The two companies might have similar assets and receivables. However, Smith Insurance has an additional value stemming from him personally. Excel Insurance has enterprise goodwill, formed by their advertising and word of mouth about their low rates. The goodwill is not associated with anyone in particular who works there.
To distinguish between personal and enterprise goodwill, the court will consider a variety of factors:
- The size of the business. A large organizational structure is more likely to have enterprise goodwill. A small business, or a distinct professional within a large business (such as a lawyer at a large firm) is likely to have personal goodwill.
- The nature of the business. A business with a heavy emphasis on personal service is likely to have personal goodwill.
- Ownership. An employee-owned business is likely to have significant personal goodwill. A large number of employees signals enterprise goodwill is more likely.
- Generation of sales. If sales are generated based on name recognition and personal relationships with one person, personal goodwill exists. If business results from recognition of the company's name and the sales team’s activities, then enterprise goodwill is likely.
- Capital investments. A significant amount of capital investment signals there is enterprise goodwill.

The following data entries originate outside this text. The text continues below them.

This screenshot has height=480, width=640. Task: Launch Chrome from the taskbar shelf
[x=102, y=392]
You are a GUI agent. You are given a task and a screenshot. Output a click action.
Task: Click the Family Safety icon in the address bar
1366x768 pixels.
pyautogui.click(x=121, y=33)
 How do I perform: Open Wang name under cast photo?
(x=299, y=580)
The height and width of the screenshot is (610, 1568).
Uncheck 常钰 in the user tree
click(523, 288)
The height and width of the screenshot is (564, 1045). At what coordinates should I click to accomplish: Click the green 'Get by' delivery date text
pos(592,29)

- A non-compete clause. The existence of a non-compete indicates there is personal goodwill vested within one individual who is the owner or employee of the business.
- Personal knowledge. If the company hinges on the personal knowledge, skills, relationships, and know-how of one person, there is personal goodwill. Enterprise goodwill is likely if there are large-scale production methods, intellectual property, and business systems.

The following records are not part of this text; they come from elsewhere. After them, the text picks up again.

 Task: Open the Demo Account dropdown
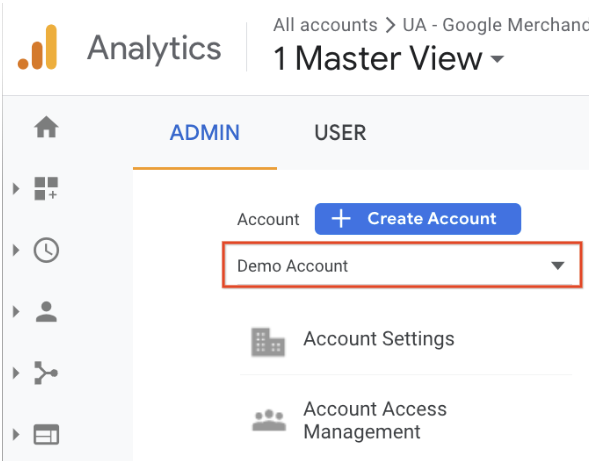pos(402,265)
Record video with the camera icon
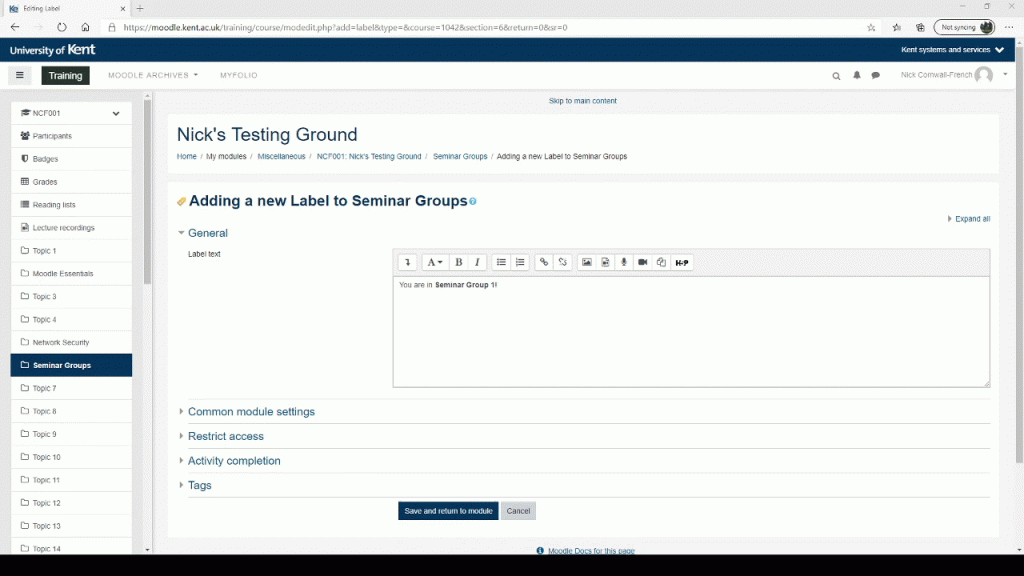This screenshot has height=576, width=1024. click(643, 263)
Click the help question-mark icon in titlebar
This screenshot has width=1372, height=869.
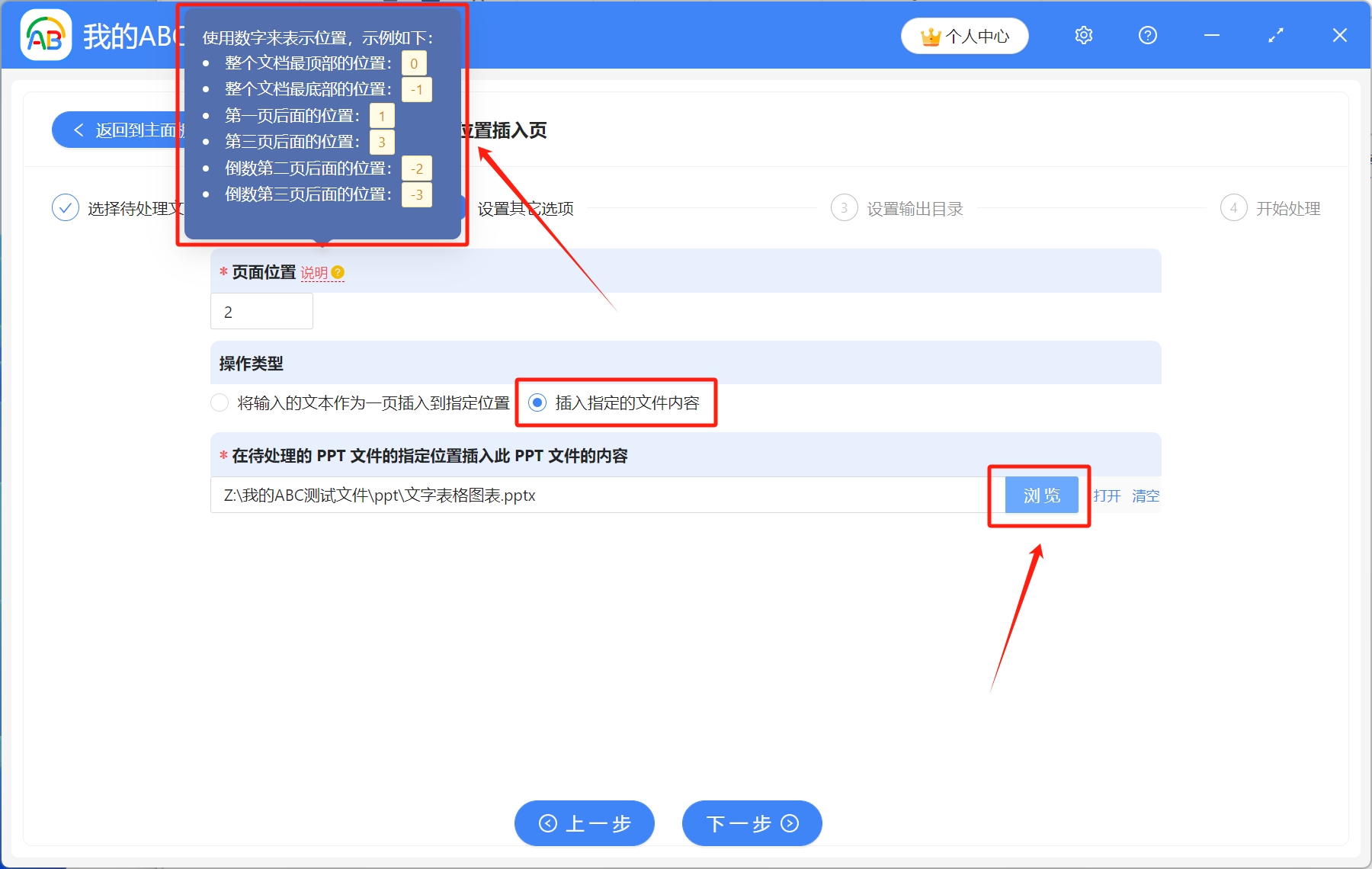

Marital Distribution and Goodwill
The purpose of calculating a business's value during a divorce is to determine the full worth of all of the marital assets. In a divorce, New York distributes marital assets in a way that is fair, but not necessarily 50/50. A common misconception is that assets are split in half, so if there is a business, some believe it will be divided between the couple.
In fact, it's quite rare for this to happen, particularly when the couple has a high net worth. Instead, the court calculates the value of all the assets they own, including the value of any businesses and the goodwill attached to that business or the spouses themselves.
The court then determines how much of that total worth each person is entitled to. The assets are then assigned to the spouses. Most commonly, the spouse who owns the business or who has worked in the business is most likely to become the sole owner when it comes to a business. The other spouse is essentially bought out of their interest by being assigned other property – such as investment accounts, homes, or other valuable items.
If a business, with its goodwill, is valued at $20 million, Spouse A may keep the business. In comparison, Spouse B receives a home valued at $10 million, a vacation property valued at $5 million, and stocks valued at $5 million.
Careful valuation of all aspects of businesses will result in a robust and fair assessment and division of the value of marital assets in your case.